Divisions sur les politiques intérieures et étrangères
El-Sayed a misé sur son programme progressiste et sur ses soutiens. Médecin et ancien responsable de la santé publique à Détroit, il a défendu des mesures intérieures ambitieuses comme la mise en œuvre d’un « Medicare pour tous ». Si El-Sayed est loin d’être affilié au Parti DSA (Democratic Socialists of America), des figures influentes du mouvement ont soutenu sa campagne, notamment le sénateur Bernie Sanders et la représentante Alexandria Ocasio-Cortez, qui ont apporté leur appui actif. Le candidat a aussi pris des positions critiques à l’égard d’Israël, l’accusant d’actions ambiguës à Gaza, et il a dépeint Stevens comme trop proche d’AIPAC, le puissant groupe de lobbying pro-Israël qui a dépensé des dizaines de millions de dollars pour soutenir Stevens. Ces critiques visant AIPAC et la politique israélienne ont trouvé un écho dans le Michigan, où les communautés arabes et musulmanes sont importantes; on estime que ce débat a pesé sur le vote, notamment en 2024 lors de la course présidentielle où le soutien à la guerre a été perçu comme ayant nui à Kamala Harris.
La tâche à venir : unir les démocrates et vaincre les républicains
Après l’issue de la primaire, l’attention se tourne vers l’élection de novembre. Le siège du Michigan est perçu comme l’un des choix où les Démocrates doivent préserver leur emprise afin de progresser dans leur objectif difficile mais réalisable de reprendre le contrôle du Sénat. El-Sayed affrontera désormais le républicain soutenu par Trump, Mike Rogers, ancien membre du Congrès qui a gagné sans opposition la primaire républicaine de mardi. La campagne Stevens avait présenté cette dernière comme l’adversaire la plus compétitive pour l’élection générale, et les Républicains ont alimenté ce narratif en indiquant préférer affronter El-Sayed en novembre. Le président Trump a déclaré à Fox News : « Au vu des sondages, il s’en sortira bien mieux contre Abdul que contre la congresswoman. » De leur côté, les partisans d’El-Sayed soutiennent que le message progressiste résonne davantage auprès des électeurs que l’establishment. Toutefois, compte tenu de la nature polarisante de la primaire et des attaques mutuelles entre les camps, l’unité des démocrates derrière El-Sayed pourrait être difficile. Le nouveau candidat démocrate a reconnu le chemin ardu qui l’attend, indiquant mercredi à CBS Mornings qu’« il y a beaucoup de travail de réconciliation après une primaire aussi disputée ».

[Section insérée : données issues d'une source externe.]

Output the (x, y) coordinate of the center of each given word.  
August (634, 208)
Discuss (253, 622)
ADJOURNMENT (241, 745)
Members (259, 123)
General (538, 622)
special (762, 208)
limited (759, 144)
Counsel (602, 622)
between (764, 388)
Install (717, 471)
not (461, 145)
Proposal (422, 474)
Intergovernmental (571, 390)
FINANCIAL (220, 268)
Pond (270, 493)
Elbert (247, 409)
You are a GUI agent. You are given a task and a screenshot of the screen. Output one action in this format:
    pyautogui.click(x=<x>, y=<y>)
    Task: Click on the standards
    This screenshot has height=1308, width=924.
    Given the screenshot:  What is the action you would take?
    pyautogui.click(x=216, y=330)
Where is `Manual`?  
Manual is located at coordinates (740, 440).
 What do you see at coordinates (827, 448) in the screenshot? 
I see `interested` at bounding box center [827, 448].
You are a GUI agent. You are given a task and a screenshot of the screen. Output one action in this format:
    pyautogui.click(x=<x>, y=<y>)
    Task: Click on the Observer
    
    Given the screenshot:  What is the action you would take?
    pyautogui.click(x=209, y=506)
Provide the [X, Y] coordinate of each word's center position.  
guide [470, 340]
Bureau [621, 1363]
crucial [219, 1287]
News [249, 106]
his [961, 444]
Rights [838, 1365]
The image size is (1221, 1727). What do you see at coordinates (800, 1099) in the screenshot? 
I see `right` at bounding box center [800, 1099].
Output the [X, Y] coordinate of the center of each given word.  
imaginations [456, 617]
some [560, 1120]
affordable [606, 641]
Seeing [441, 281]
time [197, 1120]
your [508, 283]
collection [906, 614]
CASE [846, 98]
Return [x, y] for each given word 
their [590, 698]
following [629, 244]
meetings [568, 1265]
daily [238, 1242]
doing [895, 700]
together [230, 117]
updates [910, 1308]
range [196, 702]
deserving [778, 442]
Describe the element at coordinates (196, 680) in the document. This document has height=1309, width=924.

Les démocrates se heurtent à deux défis à l’approche de novembre: réunir les ailes progressiste et centriste du parti tout en restant compétitifs face aux Républicains dans des circonscriptions stratégiques. El-Sayed se retrouve désormais confronté à ces enjeux dans le Michigan, et ses performances d’ici novembre constitueront un test majeur de la vitalité de la poussée progressiste au sein du Parti démocrate et de la résonance auprès des électeurs d’un électorat majoritairement tourné à gauche.